Como tantos outros, entre seus pares, Jucá percebeu que o esvaziamento da democracia exige o controle da mídia. Em 2014, a Procuradoria Geral da República processou-o por falsidade ideológica. Diz ter apurado que o senador serviu-se de um “laranja” – o empresário Geraldo Magela – para adquirir, quatro anos antes, a TV Caburaí, afiliada à Rede Bandeirantes em Roraima. O artigo 54 da Constituição proíbe deputados e senadores de possuírem concessionárias de serviços públicos – caso das emissoras de rádio e TV. A medida é comumente contornada por meio de artifícios como o utilizado por Jucá em Roraima.

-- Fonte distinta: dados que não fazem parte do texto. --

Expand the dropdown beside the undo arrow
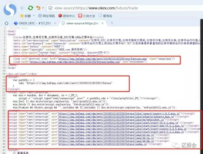The height and width of the screenshot is (154, 203). 43,8
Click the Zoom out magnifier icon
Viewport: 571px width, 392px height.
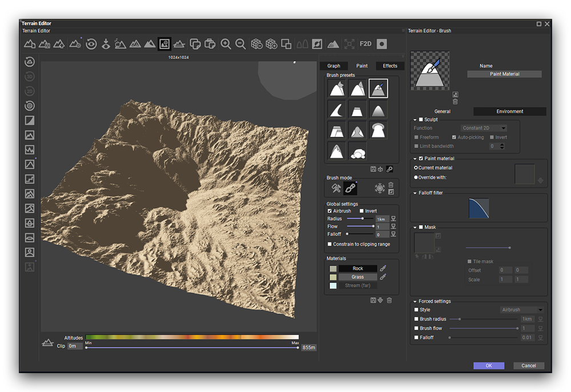click(241, 44)
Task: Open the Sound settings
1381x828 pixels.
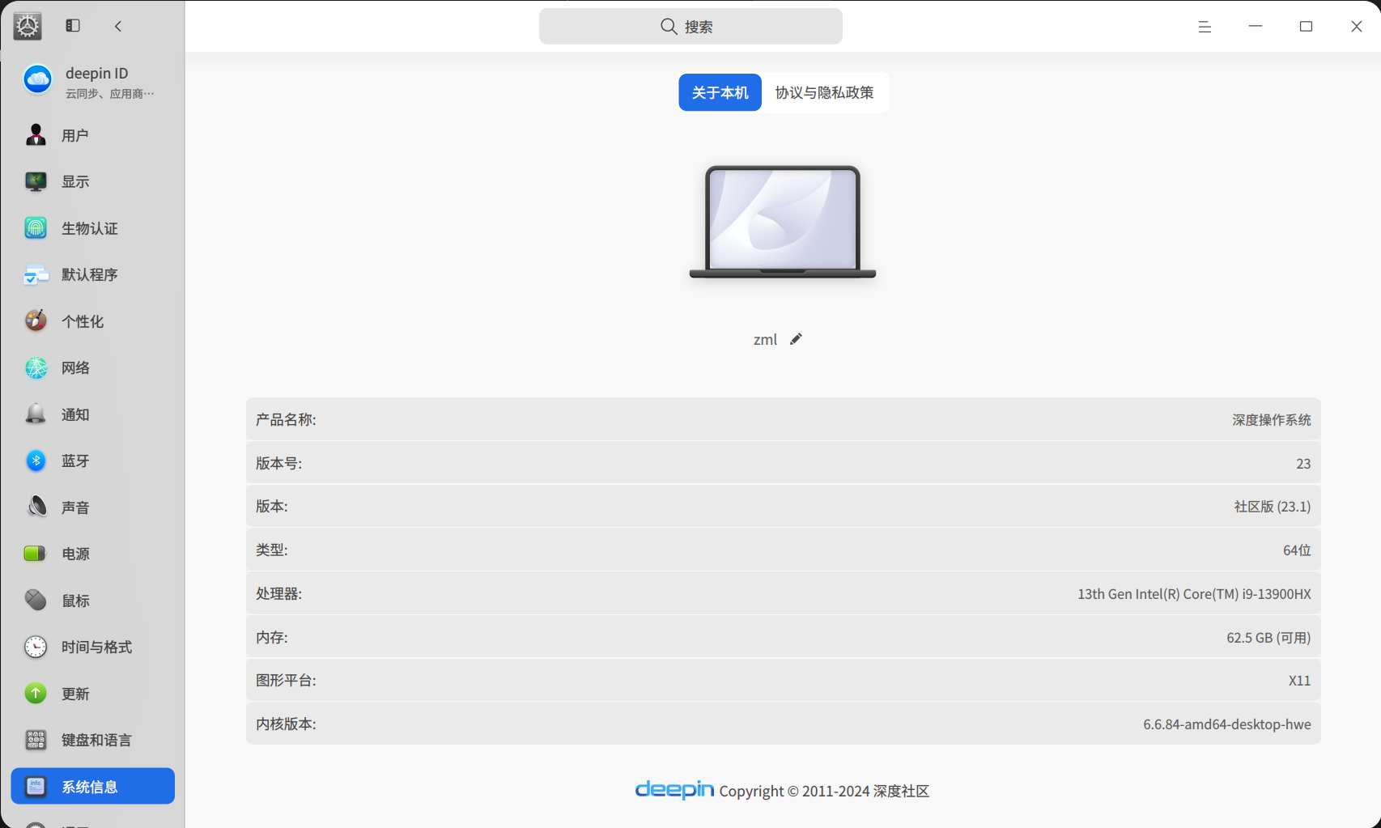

O senador é citado em outros casos de corrupção. Em 19/5, o ministro Marco Aurélio Mello autorizou a quebra dos seus sigilos bancário e fiscal, entre 1996 e 2002. Acolheu denúncia segundo a qual houve, no período, superfaturamento de obras financiadas por recursos federais destinados, por meio de emendas propostas por Jucá, ao município deCantá (RR). Parte do valor pago a mais pelas empreiteiras teria sido destinada ao cofres do senador.
Jucá também é citado nas delações premiadas de dois dos investigados pela Operação Lava Jato. Paulo Roberto Costa, ex-diretor de Abastecimento da Petrobrás, relacionou-o entre 28 políticos que receberiam propinas a partir de desvio de recursos da estatal. Também o senador Delcídio Amaral teria feito denúncias a seu respeito. Até o momento, foram convenientemente ocultadas pela Procuradoria Geral da República e pela mídia – certamente, para que a opinião pública associe apenas ao PT a corrupção que domina a vida institucional brasileira.
É provável que o vazamento de seu diálogo com Sérgio Machado torne mais difícil a vida dos golpistas. Já será um enorme favor. Mas quem examina os interesses que Jucá defendeu ao longo de mais de duas décadas no Senado; e a facilidade com que estes interesses tornaram-se centrais para todos os governos do período percebe que o buraco é bem mais embaixo. Ou a sociedade encara a urgência desesperada da Reforma Política, ou “democracia” será, cada vez mais, sinônimo de mesmice e hipocrisia.